Monday, February 20, 2006

Is this rose cliche?

The trouble with love poems is that everyone's done them already. I mean, how much more cliche can a poem about love be when it includes a rose as its central motif?

So I know it's cliche, but still I want to write a love poem with a rose in it. It's like a test for poets, innit.

Love Poem #6

You bought a rose to mark our anniversary:
stout, black thorns erupting through the stalk
in whorls of defiance; two sawtoothed leaves
nestling a tight bud - sheets of peach and cream
rolled within their shrinking, green folder.
The rose was fresh - greenfly still syphoned
sap from the flower's veins - but we both knew
as you handed me the gift that soon the petals
would bronze and rot, the scent in its well
would run dry. I will not give you a rose
in return, but rather the bush - a root
of love extending deep into our manure.

1 comment:

  1. Hi Rik,

    It is impossible to write a rose poem, since it is cliche' as an object as well as a subject of poetry.
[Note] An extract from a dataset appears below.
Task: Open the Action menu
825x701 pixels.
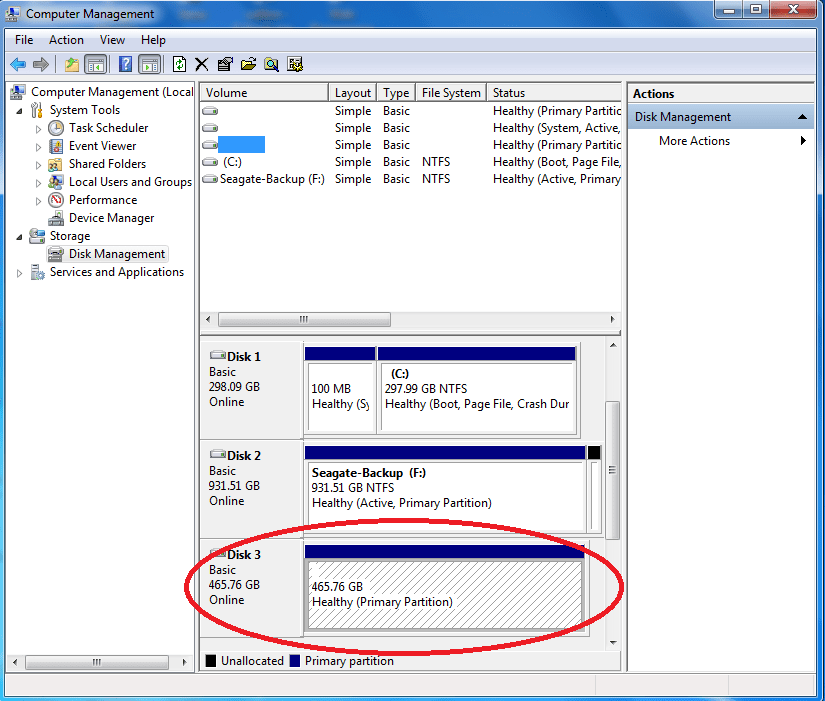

One way around that is to include the reluctance and suspicion in the writing, some sort of:

    Of all things, a rose for out anniversary! Complete with your sheepish smile, this bent stalk of corniness, our joke, the thing we have agreed to share despite history, despite TV. And yet, the red is retina real, the thorns pluck thorny. The petals bend to touch with a demur silkiness that makes me flush and think of later.

    *

    Of course I mean all of that with your velvet touch and none of my wooden clunk clunk.